Gay rugby team refuses to wear pride flag until player gets asylum

A gay rugby team have vowed not to display the pride colours until a Kenyan player is granted asylum in the UK.

Kenneth Macharia, 39, has been fighting deportation for three years, arguing that he would fear for his life in Kenya, where homosexuality is punishable by up to 21 years in prison.

This week he received a letter from the Home Office stating that he has ‘no basis’ to remain in the UK and must make arrangements to leave ‘without delay’.

But his teammates at Bristol Bisons said they are not giving up hope, calling the Home Office’s decision ‘abhorrent’.

They said in a statement: ‘Our club’s existence is to support LGBT+ people and their allies to be themselves and to play the sport they love. This is the reason Ken joined our club nearly three years ago.


‘The Home Office’s decision to refuse asylum to Ken on the grounds that it is safe to be a homosexual in Kenya, despite 21 years imprisonment, reports of attacks and rapes on LGBT+ people and no legal protection against discrimination in Kenya, is completely abhorrent.

‘This week the Home Office changed its logo to include the pride flag and colours in support of pride month and yet; behind closed doors, has treated our friend like this.

‘For this reason the Bisons will not be displaying the pride colours until The Home Office either grants Ken asylum, or removes the pride colours from their logo.’

Mr Macharia, who lives in Glastonbury, Somerset, has said he would be ‘scared everywhere I went’ if deported back to Kenya.

He said: ‘I am really worried, it is a big shock for me. I was expecting positive news. I feel helpless.


‘With all the media support we have been getting I expected good news not bad. The world has been watching this, so I expected that would help.

‘I am personally calling on Home Secretary Saijd Javid as a Bristol man to intervene on my behalf and give me permission to remain in the UK.’

The mechanical engineer arrived in the UK in 2009 on a student visa, and first claimed asylum in May 2016.

He has twice been granted extensions of his leave to remain, as a student and then as a highly skilled migrant.

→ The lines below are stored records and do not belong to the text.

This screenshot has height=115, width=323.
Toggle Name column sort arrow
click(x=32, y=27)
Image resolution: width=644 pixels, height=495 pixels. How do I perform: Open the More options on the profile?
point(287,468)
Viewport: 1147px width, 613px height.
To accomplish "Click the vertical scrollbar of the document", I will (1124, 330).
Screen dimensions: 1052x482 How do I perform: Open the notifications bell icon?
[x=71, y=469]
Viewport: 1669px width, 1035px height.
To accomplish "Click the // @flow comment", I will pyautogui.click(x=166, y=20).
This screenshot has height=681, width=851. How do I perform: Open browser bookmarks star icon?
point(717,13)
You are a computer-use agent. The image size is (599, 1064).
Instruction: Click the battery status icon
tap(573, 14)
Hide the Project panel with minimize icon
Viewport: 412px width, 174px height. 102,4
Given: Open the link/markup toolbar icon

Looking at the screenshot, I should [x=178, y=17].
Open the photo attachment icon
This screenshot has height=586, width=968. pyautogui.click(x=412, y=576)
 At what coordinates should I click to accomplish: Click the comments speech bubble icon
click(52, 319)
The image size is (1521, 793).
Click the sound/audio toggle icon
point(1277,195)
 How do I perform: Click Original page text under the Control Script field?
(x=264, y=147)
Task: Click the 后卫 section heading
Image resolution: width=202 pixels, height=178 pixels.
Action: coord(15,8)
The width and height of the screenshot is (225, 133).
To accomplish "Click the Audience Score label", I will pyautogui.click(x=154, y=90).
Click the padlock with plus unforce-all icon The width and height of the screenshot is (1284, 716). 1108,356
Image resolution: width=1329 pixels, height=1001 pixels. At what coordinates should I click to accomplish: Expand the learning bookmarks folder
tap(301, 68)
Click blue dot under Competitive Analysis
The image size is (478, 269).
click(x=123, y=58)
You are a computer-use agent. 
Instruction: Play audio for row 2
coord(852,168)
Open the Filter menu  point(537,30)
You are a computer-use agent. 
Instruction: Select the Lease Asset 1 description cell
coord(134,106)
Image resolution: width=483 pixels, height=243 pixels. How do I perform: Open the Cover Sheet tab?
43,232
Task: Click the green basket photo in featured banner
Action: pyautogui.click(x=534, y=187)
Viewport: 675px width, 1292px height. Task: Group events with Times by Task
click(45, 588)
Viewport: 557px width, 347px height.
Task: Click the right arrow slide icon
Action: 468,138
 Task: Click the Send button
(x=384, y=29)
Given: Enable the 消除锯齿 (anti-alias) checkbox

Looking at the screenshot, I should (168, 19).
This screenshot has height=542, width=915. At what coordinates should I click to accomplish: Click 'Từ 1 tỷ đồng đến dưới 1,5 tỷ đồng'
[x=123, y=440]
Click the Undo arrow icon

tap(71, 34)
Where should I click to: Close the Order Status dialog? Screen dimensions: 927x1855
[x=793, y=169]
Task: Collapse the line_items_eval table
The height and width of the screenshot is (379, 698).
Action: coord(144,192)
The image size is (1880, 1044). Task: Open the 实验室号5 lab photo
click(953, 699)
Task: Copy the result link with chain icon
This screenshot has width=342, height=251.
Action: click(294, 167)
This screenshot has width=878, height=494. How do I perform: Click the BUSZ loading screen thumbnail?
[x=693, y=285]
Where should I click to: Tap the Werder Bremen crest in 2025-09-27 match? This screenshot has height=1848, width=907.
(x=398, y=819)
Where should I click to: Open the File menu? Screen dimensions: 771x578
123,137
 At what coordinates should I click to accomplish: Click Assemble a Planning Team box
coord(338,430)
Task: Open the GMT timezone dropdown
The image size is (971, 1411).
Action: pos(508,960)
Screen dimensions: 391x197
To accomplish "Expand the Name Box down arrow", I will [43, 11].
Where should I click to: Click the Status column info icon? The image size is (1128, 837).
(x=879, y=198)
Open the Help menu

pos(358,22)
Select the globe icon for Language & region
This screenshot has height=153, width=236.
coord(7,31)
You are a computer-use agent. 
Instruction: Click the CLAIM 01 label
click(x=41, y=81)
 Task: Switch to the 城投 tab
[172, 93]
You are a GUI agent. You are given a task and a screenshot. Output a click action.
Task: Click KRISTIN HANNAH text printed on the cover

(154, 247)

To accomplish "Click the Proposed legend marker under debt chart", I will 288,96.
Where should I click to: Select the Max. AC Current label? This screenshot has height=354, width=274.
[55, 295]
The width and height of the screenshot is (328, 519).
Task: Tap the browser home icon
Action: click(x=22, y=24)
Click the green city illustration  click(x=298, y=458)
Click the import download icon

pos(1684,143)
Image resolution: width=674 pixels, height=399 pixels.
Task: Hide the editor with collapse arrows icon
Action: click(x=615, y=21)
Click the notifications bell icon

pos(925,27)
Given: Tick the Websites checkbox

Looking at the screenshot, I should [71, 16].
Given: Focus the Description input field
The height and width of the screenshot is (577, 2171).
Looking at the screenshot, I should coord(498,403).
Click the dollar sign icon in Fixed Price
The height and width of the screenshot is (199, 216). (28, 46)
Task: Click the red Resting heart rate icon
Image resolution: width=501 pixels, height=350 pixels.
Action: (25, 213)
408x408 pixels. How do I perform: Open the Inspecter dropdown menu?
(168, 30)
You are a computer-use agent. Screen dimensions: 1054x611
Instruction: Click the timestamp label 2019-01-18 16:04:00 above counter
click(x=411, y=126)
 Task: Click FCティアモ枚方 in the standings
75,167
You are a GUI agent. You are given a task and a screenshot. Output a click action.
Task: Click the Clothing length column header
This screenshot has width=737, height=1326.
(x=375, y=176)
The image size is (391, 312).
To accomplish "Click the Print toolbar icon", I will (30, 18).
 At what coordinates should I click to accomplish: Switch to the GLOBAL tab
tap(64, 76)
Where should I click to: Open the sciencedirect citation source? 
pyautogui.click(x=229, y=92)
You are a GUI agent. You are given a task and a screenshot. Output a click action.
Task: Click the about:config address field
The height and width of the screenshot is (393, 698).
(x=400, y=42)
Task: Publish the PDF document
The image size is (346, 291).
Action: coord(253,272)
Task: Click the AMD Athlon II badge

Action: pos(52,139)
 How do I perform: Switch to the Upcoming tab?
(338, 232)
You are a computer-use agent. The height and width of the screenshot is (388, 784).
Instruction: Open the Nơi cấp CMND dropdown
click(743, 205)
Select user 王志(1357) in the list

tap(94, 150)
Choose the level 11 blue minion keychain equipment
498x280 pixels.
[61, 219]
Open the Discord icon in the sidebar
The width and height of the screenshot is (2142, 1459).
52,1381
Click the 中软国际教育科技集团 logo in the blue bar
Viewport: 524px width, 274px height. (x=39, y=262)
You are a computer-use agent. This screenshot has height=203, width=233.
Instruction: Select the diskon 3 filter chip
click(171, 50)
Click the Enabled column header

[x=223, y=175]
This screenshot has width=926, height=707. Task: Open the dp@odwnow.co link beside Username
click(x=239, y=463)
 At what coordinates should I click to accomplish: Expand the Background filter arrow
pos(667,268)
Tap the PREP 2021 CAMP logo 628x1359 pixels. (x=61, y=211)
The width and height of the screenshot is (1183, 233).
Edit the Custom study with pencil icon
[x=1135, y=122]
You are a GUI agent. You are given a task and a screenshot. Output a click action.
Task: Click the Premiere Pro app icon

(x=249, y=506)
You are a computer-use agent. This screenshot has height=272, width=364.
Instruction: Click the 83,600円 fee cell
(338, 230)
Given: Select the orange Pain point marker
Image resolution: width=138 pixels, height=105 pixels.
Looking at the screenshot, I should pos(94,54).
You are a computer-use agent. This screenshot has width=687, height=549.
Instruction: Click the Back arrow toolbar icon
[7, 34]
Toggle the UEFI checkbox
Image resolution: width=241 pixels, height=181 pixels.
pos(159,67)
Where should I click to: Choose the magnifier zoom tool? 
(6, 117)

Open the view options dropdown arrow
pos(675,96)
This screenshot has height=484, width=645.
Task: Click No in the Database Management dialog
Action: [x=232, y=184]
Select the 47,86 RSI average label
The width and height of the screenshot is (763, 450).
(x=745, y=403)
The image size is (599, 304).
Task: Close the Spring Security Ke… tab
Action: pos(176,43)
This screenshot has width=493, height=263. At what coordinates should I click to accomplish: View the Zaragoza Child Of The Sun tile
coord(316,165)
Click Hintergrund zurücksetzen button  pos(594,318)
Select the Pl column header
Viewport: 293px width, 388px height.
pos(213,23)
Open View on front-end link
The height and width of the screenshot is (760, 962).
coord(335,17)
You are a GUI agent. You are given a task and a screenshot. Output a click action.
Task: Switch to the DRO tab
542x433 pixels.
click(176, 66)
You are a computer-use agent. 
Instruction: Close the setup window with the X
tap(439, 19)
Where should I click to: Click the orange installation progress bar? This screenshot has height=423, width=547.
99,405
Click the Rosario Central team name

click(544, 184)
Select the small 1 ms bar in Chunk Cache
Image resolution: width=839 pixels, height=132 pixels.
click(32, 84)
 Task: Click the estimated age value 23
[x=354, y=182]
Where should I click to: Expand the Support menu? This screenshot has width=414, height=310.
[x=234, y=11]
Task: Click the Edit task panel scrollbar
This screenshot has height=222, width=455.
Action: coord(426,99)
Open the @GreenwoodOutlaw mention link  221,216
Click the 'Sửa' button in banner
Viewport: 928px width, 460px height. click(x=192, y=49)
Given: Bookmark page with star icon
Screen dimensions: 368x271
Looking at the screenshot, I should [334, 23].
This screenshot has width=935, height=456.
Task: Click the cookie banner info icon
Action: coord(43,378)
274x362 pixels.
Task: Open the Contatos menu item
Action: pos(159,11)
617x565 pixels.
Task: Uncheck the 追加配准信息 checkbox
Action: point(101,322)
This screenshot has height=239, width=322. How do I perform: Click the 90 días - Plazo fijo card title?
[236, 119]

Gay sex is illegal in Kenya, and the law was recently upheld by the nation’s high court after campaigners sought to overturn it.

Facebook comments underneath a Kenyan news article about Mr Macharia have described him as a ‘very bad example to the society in Kenya’.

Another person wrote: ‘We don’t need more demons here.’

A decision letter sent to Mr Macharia’s solicitor by the Home Office acknowledged that gay sex in Kenya is illegal but insisted he was unlikely to come to ‘serious harm’.

The letter read: ‘Whilst same-sexual activity between men has been criminalised with a penalty of up to 21 years in prison this law is rarely applied and the objective evidence does not establish that LGBT persons are likely to be subjected to persecution or serious harm.’

Mr Macharia is required to attend Bridgewater Police Station today.

Since November, he has been required to check-in at the station monthly, having been granted bail from an immigration removal centre.

He will be accompanied by Bristol Bisons rugby Club Captain Murray Jones, Head Coach Ben Rockett and numerous supporters of the team as he goes to the station today.

Mr Macharia’s MP James Heappey told Metro.co.uk that his constituent ‘shouldn’t be needing to claim asylum in the first place’, calling the situation ‘ridiculous’.

He said: ‘Ken is a highly qualified engineer from a commonwealth country, who has been here 10 years already and is completely integrated in his community.

‘He should be a slam dunk for economic migration. But this is an asylum claim and I think it has lots of merit.

‘If the Kenyan government does not actively want to prosecute anyone for being gay, why have they turned down the opportunity to repeal those laws?

‘Regardless, whether or not Ken is going to prison is the extreme end of the scale. It is also whether or not he could get a job, or a house. Whether or not he will be mobbed in the street.’